The history of hybrid cars
Contrary to popular belief about hybrid cars, as something completely new, in fact, their history has spanned a century. In fact, they include any vehicle that uses two or more power supplies. The most common power plant today is the combination of a gasoline internal combustion engine with an electric motor. It was used by vehicle developers at the beginning of the automotive era.
The first officially recognized (patented) hybrid car was built in 1899 by Ferdinand Porsche, one of the most outstanding engineers of his time. In the Lohner-Porsche Mixte model, the gasoline engine generated electricity that fed the drive motor. The car turned out to be successful and sold more than 300 cars in the series. Demand for hybrids has fallen sharply with the launch of mass production by Henry Ford. Cheap Ford gasoline cars instantly captured the market and knocked out hybrid models from competitors. Cars with a combined power system were somehow sold until the 1910s, after which they left the arena for fifty years.
In the 1960s, laws were developed in the United States to encourage widespread use of electric vehicles to reduce environmental pollution. However, low fuel prices did not encourage the development of alternative concepts. And only with the onset of the oil crisis in 1973 did they talk about them again. Over the next quarter century, some automakers have invested heavily in the development of hybrid technologies. Despite this, only a few car models that were able to compete with traditional gasoline versions were released during this time.

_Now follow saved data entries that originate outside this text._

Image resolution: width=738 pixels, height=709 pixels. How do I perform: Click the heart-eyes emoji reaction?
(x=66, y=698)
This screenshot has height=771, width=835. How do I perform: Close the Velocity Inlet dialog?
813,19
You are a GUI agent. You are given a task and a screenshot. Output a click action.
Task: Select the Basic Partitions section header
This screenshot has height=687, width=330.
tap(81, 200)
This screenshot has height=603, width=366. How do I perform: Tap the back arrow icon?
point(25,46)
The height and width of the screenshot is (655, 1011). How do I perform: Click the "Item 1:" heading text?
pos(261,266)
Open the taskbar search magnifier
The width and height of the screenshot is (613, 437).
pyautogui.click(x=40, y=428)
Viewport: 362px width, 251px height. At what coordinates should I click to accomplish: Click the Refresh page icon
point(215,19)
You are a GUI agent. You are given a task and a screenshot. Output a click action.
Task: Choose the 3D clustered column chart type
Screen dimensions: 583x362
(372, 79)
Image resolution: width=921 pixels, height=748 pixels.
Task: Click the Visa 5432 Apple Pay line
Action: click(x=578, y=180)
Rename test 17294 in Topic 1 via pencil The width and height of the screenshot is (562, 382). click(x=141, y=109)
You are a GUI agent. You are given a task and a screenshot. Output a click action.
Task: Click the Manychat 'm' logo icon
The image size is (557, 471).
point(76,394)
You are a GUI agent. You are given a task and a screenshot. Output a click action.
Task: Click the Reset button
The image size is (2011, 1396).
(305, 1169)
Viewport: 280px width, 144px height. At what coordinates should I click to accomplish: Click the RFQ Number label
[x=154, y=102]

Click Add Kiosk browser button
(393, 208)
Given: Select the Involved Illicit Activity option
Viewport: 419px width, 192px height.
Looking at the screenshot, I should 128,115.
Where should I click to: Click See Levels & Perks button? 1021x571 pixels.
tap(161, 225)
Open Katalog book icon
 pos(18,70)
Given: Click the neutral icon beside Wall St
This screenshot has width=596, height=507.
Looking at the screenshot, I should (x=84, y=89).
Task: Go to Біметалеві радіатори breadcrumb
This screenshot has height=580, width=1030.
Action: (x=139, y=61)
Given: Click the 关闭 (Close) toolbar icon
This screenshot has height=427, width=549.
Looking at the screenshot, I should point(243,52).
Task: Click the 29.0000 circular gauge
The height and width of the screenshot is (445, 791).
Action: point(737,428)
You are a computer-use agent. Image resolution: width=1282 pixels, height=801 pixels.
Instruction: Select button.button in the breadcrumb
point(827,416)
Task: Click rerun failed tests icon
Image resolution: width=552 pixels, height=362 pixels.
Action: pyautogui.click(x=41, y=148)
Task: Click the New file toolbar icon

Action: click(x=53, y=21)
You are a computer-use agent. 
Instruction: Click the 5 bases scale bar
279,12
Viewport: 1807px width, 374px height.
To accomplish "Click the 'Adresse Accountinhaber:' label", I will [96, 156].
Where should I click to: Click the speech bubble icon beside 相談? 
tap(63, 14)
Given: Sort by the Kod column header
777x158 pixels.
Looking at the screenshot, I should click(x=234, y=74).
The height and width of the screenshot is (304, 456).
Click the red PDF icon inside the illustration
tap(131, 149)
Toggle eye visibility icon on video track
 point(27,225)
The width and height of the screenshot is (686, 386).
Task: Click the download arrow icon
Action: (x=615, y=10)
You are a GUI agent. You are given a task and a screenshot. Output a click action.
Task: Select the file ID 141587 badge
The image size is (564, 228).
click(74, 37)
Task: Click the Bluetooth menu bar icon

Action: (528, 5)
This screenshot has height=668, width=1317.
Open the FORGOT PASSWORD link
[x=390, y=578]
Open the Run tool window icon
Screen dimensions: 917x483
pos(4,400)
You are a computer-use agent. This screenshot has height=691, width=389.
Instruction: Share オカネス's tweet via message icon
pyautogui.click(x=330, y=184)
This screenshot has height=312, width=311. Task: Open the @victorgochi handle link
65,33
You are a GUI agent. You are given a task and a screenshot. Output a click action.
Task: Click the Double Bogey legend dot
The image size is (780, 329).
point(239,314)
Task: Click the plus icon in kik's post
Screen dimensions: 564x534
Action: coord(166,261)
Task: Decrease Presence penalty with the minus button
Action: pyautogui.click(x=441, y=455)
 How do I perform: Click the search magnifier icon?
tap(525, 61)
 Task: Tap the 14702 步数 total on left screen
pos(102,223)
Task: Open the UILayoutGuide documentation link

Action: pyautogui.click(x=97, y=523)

Only in the late 1990s were several electric models released that could boast of more or less decent specifications. First of all, it's about the Toyota RAV-4 EV and GM EV1. Both electric vehicles were not widespread and were soon decommissioned. Things have changed since the Toyota Prius was introduced to the public in 1997 as a real alternative to gasoline-powered cars.
A new era
In 1999, the Honda Insight was launched: a two-door hybrid with limited functionality. She couldn't compete with the Toyota Prius, a full-fledged and practical full-size hybrid powerplant. In fact, Prius has become the starting point of the modern history of hybrid vehicles. In the 2000s, his name became synonymous with the word "hybrid" and continues to be associated with it to this day. The Toyota Prius has become the world's most popular and best-selling hybrid car. Many automakers around the world have taken it as a basis to develop their own combined-propulsion vehicles.
Soon after, the Toyota Prius competitors released their hybrid versions: the second, modified generation Honda Insight and Chevrolet Volt. And now, in some ten to fifteen years, most of the big carmakers have hybrid models that allow them to learn and develop technologies without which these companies will have no future.
The future of hybrid cars is inextricably linked to the development of technologies in the production of batteries and their charging, drive circuits, facilitation of the construction of the body and engines-generators. Each year, these achievements will be reflected in both improved dynamic performance and reduced fuel consumption. Theoretically, given sufficient progress in these areas, hybrids, following internal combustion engines, may lose their relevance and remain an intermediate, transitional link between archaic vehicles that use fossil energy sources and clean and reliable electric vehicles.